Day two and three are the worst I’m advised. Just keep drinking water. Right oh.
Morning – woke up hungry. Not interested in coffee, give me my shake! Half a shake later (I’m now making them with 200ml of water, 8 ice cubes and half measure of powder), I’m sated.
Get kids ready for school. LSH on lunchbox duty as I can’t bear to smell the food. LSH promptly makes himself a cheese omelette for breakfast. Bastard.
Sporty running friend arrives and we head out for a swim. I manage 20 mins of breast stroke before my back is screaming stop! No matter, there’s Powerhoop later!

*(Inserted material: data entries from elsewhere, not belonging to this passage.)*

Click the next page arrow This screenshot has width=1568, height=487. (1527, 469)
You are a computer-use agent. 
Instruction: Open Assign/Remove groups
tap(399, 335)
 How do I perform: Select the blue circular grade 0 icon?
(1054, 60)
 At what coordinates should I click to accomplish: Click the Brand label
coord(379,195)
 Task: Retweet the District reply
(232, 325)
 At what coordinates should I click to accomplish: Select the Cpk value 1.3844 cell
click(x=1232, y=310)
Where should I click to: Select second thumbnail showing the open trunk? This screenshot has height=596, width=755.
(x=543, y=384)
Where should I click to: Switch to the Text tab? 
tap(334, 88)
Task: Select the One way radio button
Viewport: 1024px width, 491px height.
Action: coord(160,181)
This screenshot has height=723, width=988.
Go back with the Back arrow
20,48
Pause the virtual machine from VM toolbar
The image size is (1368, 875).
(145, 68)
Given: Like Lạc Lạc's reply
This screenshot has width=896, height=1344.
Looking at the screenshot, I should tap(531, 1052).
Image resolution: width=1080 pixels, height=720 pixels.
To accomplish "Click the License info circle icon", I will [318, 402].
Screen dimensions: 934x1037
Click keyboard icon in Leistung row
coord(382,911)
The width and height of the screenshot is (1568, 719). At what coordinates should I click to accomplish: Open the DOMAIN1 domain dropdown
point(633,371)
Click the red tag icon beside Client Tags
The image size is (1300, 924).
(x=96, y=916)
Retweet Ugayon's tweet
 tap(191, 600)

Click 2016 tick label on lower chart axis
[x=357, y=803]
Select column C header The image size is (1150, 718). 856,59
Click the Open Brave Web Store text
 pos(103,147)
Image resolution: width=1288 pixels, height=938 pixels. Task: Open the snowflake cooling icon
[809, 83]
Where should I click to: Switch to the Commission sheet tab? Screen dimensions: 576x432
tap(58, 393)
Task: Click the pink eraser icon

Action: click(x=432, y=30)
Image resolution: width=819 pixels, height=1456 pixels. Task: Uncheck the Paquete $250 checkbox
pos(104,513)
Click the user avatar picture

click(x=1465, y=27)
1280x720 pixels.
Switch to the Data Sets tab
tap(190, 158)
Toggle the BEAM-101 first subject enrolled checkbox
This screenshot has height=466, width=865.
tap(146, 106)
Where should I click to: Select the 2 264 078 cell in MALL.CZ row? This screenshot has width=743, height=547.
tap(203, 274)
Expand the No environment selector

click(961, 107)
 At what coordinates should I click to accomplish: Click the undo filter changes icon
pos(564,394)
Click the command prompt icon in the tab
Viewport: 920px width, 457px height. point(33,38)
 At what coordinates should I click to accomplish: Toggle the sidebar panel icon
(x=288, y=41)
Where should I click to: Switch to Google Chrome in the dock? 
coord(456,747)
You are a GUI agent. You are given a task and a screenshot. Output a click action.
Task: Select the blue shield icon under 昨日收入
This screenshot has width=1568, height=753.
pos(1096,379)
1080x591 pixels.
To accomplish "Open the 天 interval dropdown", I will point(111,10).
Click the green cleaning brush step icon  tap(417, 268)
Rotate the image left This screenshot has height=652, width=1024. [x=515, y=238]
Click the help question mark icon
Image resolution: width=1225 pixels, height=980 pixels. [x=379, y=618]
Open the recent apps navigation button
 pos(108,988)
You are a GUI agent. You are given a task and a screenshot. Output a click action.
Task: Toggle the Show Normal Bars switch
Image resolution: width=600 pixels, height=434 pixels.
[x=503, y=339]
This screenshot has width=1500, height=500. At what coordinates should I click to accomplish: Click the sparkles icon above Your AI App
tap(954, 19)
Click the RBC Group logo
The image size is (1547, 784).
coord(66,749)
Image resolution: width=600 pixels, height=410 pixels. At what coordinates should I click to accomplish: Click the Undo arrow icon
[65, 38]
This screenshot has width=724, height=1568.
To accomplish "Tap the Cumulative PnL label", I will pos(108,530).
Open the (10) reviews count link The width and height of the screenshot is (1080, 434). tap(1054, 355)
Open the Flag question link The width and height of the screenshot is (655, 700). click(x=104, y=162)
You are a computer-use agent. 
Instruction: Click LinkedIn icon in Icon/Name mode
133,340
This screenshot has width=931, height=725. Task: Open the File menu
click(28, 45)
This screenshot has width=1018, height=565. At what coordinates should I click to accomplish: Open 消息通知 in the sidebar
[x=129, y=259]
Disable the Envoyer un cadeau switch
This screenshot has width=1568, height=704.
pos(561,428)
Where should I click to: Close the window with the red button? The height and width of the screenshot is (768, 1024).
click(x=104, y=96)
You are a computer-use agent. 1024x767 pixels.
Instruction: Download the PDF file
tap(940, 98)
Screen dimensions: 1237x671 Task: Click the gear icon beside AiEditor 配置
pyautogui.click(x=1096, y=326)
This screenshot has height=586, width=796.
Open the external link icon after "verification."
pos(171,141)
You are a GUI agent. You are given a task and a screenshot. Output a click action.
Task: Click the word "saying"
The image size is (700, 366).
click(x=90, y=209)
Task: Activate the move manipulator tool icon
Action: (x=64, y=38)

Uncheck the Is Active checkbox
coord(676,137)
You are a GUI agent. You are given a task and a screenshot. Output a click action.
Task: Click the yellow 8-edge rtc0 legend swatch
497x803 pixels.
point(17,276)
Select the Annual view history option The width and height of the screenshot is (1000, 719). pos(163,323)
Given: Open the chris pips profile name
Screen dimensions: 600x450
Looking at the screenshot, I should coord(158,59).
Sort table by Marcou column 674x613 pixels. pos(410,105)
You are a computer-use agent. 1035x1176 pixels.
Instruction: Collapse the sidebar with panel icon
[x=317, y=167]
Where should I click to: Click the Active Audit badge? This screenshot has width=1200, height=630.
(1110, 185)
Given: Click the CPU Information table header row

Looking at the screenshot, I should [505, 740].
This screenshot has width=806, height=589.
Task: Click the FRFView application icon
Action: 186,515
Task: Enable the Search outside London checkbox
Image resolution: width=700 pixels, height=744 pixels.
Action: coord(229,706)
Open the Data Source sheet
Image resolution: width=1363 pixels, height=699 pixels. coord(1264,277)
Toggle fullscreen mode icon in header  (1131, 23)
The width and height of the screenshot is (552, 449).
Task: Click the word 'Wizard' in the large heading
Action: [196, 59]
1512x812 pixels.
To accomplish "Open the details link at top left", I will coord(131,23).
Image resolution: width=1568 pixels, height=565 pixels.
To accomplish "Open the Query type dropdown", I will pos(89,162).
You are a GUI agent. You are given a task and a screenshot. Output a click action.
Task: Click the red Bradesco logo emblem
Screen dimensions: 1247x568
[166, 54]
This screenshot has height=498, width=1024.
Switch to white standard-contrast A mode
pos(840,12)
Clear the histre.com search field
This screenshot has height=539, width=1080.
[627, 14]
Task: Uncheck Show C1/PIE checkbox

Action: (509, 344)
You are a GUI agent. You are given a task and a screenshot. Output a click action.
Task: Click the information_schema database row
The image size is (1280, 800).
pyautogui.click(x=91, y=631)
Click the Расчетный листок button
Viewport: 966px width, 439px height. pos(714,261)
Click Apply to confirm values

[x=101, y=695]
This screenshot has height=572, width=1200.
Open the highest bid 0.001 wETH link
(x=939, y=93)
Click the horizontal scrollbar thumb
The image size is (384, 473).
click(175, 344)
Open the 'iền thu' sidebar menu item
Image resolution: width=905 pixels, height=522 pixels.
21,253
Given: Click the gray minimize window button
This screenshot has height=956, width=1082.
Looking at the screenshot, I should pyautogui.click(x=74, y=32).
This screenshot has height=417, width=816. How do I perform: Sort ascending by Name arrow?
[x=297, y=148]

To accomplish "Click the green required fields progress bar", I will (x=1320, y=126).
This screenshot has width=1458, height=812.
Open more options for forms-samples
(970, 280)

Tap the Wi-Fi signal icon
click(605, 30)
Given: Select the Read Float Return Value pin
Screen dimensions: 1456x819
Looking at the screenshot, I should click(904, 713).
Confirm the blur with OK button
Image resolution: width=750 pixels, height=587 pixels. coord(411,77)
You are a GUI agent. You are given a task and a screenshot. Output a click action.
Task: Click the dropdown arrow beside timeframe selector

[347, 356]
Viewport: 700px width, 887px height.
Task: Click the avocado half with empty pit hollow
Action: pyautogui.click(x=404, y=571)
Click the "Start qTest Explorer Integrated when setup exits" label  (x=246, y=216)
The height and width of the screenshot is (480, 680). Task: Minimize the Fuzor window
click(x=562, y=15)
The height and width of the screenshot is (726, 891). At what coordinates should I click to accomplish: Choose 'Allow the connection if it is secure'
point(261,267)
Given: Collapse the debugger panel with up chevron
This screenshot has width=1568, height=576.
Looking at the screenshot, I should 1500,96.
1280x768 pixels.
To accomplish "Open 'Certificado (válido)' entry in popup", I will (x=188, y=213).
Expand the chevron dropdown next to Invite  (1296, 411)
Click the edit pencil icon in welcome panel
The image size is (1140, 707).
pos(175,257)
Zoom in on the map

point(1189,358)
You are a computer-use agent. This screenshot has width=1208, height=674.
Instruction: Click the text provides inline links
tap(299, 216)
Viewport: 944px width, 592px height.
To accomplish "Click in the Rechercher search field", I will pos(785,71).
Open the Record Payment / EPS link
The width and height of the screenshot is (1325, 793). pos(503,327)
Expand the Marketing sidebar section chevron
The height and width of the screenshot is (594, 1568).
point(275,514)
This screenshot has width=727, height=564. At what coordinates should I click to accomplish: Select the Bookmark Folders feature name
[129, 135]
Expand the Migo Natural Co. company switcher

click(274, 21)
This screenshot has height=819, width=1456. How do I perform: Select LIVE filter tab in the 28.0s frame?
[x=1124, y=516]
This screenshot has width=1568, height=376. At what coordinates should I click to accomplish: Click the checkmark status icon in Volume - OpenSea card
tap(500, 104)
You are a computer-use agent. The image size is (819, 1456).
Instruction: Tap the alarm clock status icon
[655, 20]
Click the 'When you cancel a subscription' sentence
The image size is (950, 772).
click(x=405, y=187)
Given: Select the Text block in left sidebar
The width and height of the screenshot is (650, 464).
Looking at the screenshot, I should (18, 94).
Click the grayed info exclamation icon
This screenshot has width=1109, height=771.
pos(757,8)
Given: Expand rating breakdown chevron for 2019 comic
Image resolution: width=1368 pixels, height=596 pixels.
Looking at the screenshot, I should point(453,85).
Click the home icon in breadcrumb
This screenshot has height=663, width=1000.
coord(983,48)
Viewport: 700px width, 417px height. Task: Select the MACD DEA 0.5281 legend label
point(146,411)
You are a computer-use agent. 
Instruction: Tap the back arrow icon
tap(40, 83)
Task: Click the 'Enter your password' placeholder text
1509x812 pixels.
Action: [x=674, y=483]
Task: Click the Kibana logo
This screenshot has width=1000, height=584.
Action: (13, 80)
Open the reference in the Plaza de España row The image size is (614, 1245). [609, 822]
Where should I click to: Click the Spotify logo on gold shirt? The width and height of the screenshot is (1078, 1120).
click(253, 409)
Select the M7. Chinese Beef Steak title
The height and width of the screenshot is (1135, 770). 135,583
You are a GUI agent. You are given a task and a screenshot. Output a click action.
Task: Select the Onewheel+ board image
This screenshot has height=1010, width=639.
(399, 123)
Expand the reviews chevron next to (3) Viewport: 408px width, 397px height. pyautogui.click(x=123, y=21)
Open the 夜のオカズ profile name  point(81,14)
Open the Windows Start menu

Get back & have another half measure of strawberry foam protein yuck.
Get ready for Powerhoop class. Eat half a box of grazebox black pepper pistachios to prevent fainting in class.
Go to Powerhoop and discover that using a multicoloured hoop to tenderise the flesh on your waist is a very funny, if rather painful experience (photos of bruise belt to follow).
Arrive home. Drink another half ass flavoured shake.
Feel wobbly. Eat a babybel (60 cals, all protein).
Hate this diet.
Rest of nuts.
Go out to buy salad & collect the kids. Bloody hell I want to eat that salad now…
Go out to have nails done. Have a headache and feel awful. Seriously consider shoving my face in the family sized bag of M&Ms in the kitchen. Resist.
Make chicken salad with no tomatoes (they have carbs) with olive oil & balsamic creame topped with sunflower seeds.
LSH asked if I want anything from the shop. I answer “bread, pasta, CHIPS”. He says no. He clearly doesn’t love me. He’s left me to die of potato deficiency while I put the kids to bed. I’m too knackered to even get cross at them for arsing about.
Go on without me followers. Tell people I made it through without the carbs. Tell my
bread rolls children I love them. The second day was the hardest.